Second, it seems to me that the strong anthropic principle is a backwards argument; it's taking what did happen, and arguing that there's a reason that it must have happened that way, that if it weren't designed, it wouldn't have happened that way.  It's as if I were dealt a straight flush in poker (an exceedingly unlikely occurrence) and I argued that because it's unlikely, someone must have rigged the deck.

All we know, honestly, is that it did happen, for the very good reason that if it hadn't happened that way, we wouldn't be here to talk about it.  This is called the weak anthropic principle -- even if the fundamental physical constants are arbitrary, there's no design implied, because in a universe with different physical constants, we wouldn't exist to discuss the matter.  The only place such arguments are possible are universes where life can occur.  Physicist Bob Park summarizes this viewpoint with the Yogi Berra-like statement, "If things were different, then things would not be like things are."  Put that way, it's hard to see how it's an argument for a deity, much less an omnipotent one with our best interests in mind.

Anyhow, that's my response to the Argument from Design.  Like I said, the person who wrote to me was really quite friendly about the whole thing, which (although we disagree about some fundamental ideas) is certainly an improvement from the spittle-flecked responses I sometimes get that suggest Satan is, as we speak, sharpening up his torture equipment with me in mind.  So, for that, I'll just say, "Thanks for writing."  Civilized discussion is, as always, the goal around here.


  1. I love your sentence: "You can't prove anything from a lack of knowledge."

    The strange thing is that so much of what is being touted as news on many conservaive media outlets ignores this basic premise. All that is demonstrated is a total lack of knowledge and understanding. Even their questions show such enormous ignorance. And yet they try to PROVE something with that same ignorance. Makes my head hurt.

  2. Thinking about why there is something rather than nothing is just weird. Even if there were nothing, we're used to thinking of nothing in relation to something. If there were nothing, the statement "There is nothing" is meaningless.

  3. I actually think the weak anthropic principle misses the point. My understanding is that our current models simply don't - can't - give enough detail to exhaustively enumerate all the possibilities for other values of Rees' six numbers (after all, presumably they all have an infinite range of logically possible values, unless any of them are intrinsically Boolean). So we actually don't know what kind of complex systems would be possible were the fundamental constants not fine-tuned for *our* kind of life.

    After all, if there's one lesson that life on Earth teaches us, it's that life will find a way to exist whereever it can, given enough time.

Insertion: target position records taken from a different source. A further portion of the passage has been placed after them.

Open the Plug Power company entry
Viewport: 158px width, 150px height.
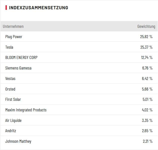point(14,37)
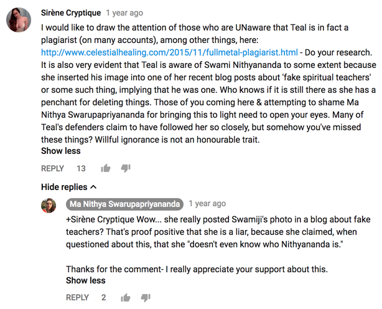The image size is (382, 309).
Task: Click the reply's 2 likes count
Action: click(103, 298)
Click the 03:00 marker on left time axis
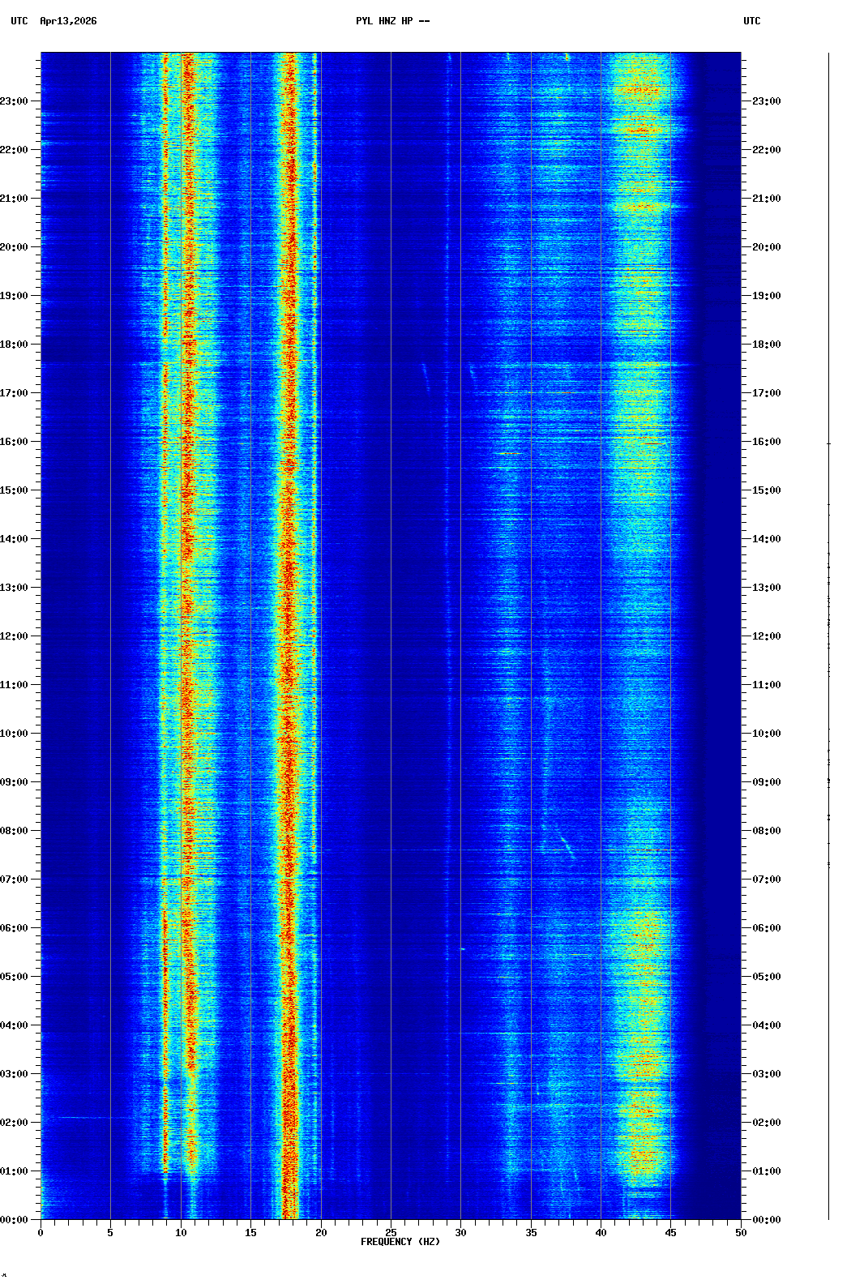Screen dimensions: 864x1284 point(15,1074)
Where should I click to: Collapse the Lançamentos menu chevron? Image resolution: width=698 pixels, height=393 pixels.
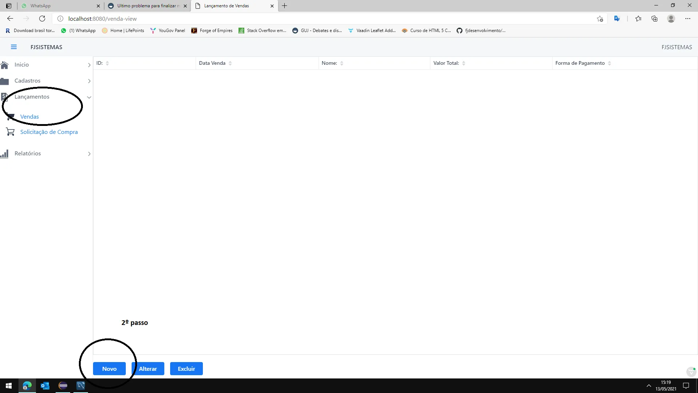[89, 97]
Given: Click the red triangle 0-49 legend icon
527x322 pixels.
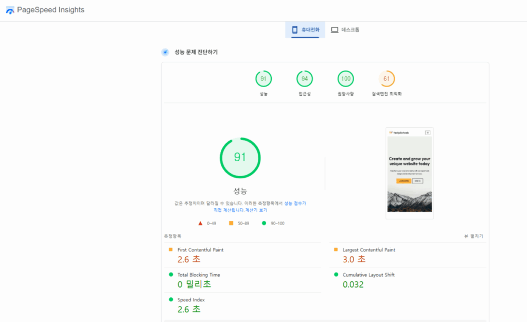Looking at the screenshot, I should [200, 223].
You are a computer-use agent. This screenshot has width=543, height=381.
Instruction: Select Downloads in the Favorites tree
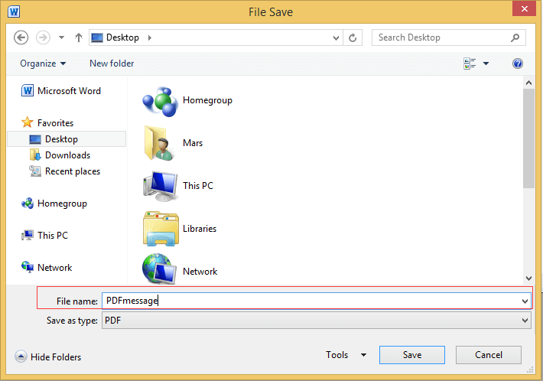tap(67, 155)
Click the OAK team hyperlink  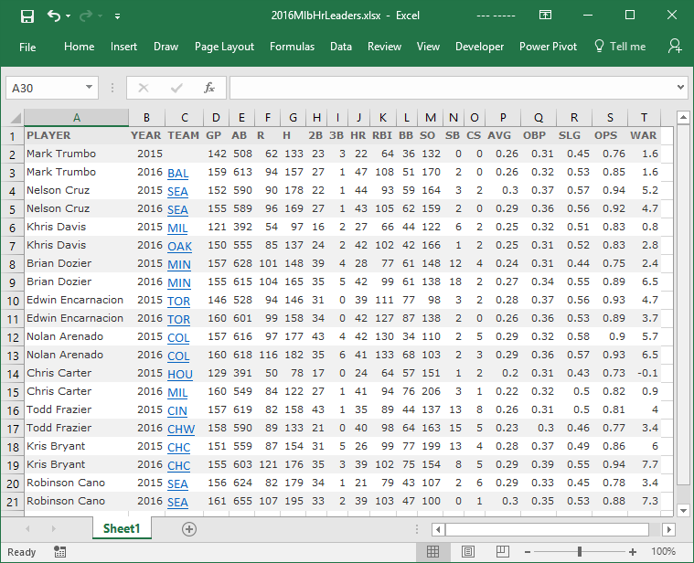pos(178,246)
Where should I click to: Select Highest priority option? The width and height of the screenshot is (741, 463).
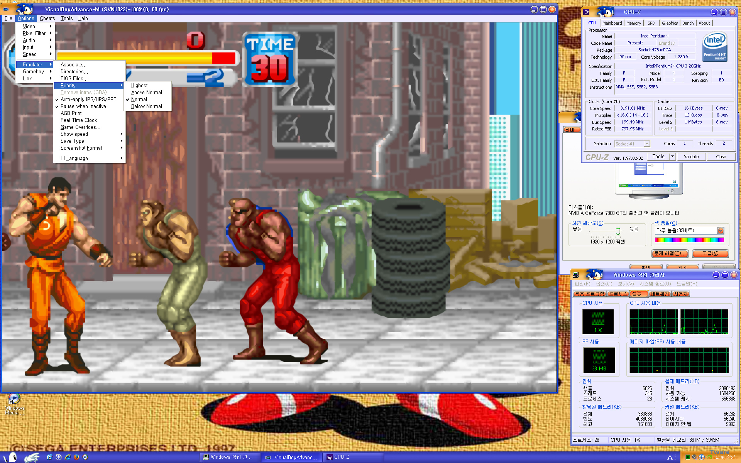tap(139, 85)
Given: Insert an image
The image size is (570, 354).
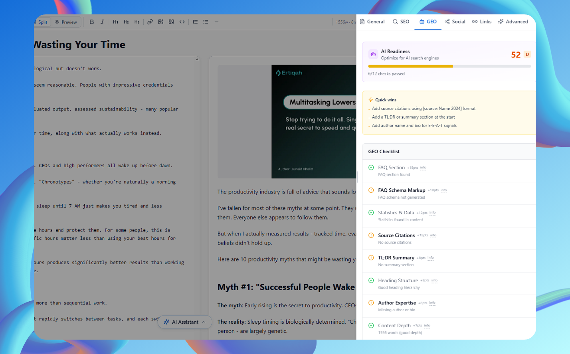Looking at the screenshot, I should tap(160, 22).
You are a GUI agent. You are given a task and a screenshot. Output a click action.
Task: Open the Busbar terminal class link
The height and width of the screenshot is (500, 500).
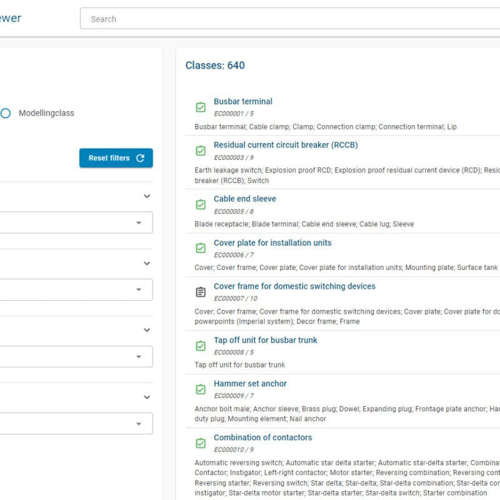[243, 101]
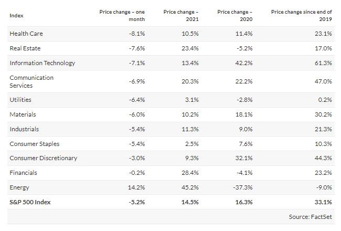Click the Communication Services row label

click(31, 81)
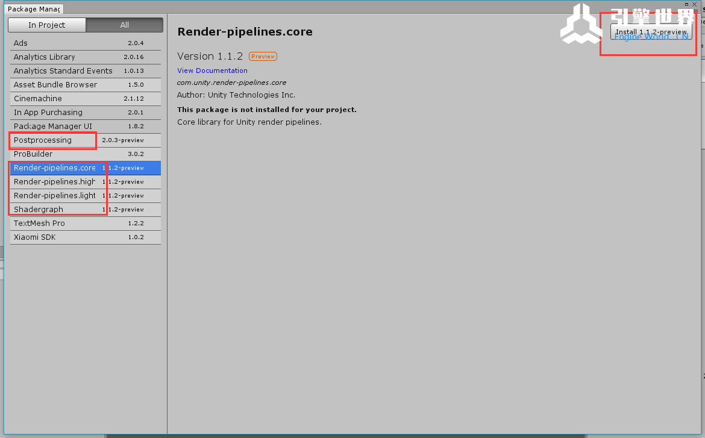
Task: Click the Package Manager window tab
Action: 33,9
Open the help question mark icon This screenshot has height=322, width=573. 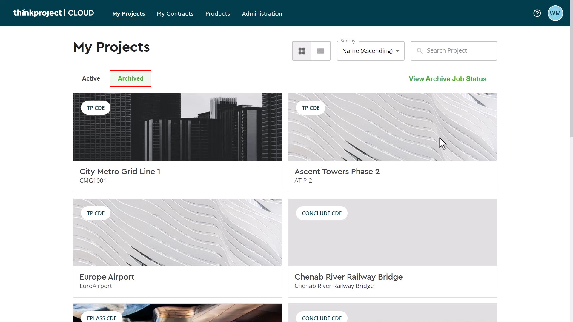[537, 13]
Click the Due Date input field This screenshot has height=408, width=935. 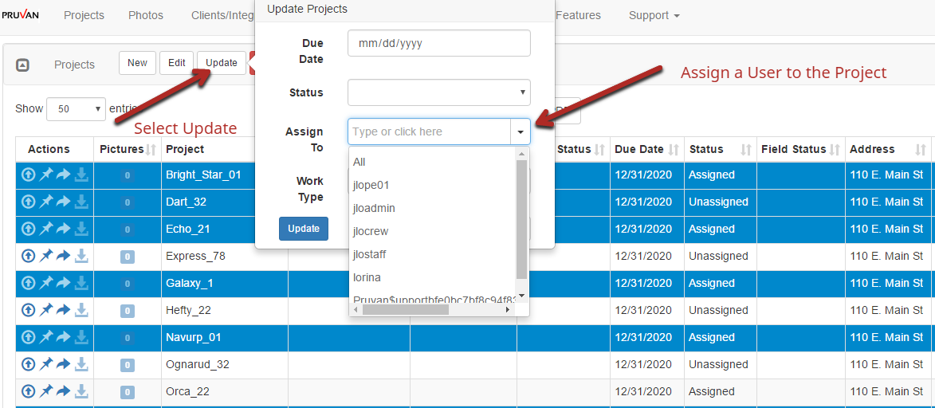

    And not to nitpick, but there's at least one thing that *can* be proved from a lack of knowledge: that our epistemic methods so far haven't been good enough. Actually, two things; we also need to keep learning ;)

  4. 99% of all species that have existed on planet Earth have gone extinct.

    For all the talk of Goldilocks zones, scenarios, etc... and intelligent design, if humanity doesn't reign in our less-than-homeostatic stewardship of Earth, that figure will climb to 99.001%

  5. Not to nitpik (along with Rik) but the conversations on this topic frequently include the word "random", which I object to in this context. Humans did not come about through a random ("without method; involving equal chances for all outcomes") method. Characteristics that favored survival persisted and those that did not, did not. And such selection is on-going. And as for the nature of the universe itself, it appears to me that natural, predictable (if you know all the information, which we don't) processes continue. The question of 'why is the universe here' (the 'is-m' question: why is there anything?) isn't approached by this conversation. One would have to ask of the Design Theorists, 'why did God choose to create anything at all?' because all else appears to be susceptible to explanation.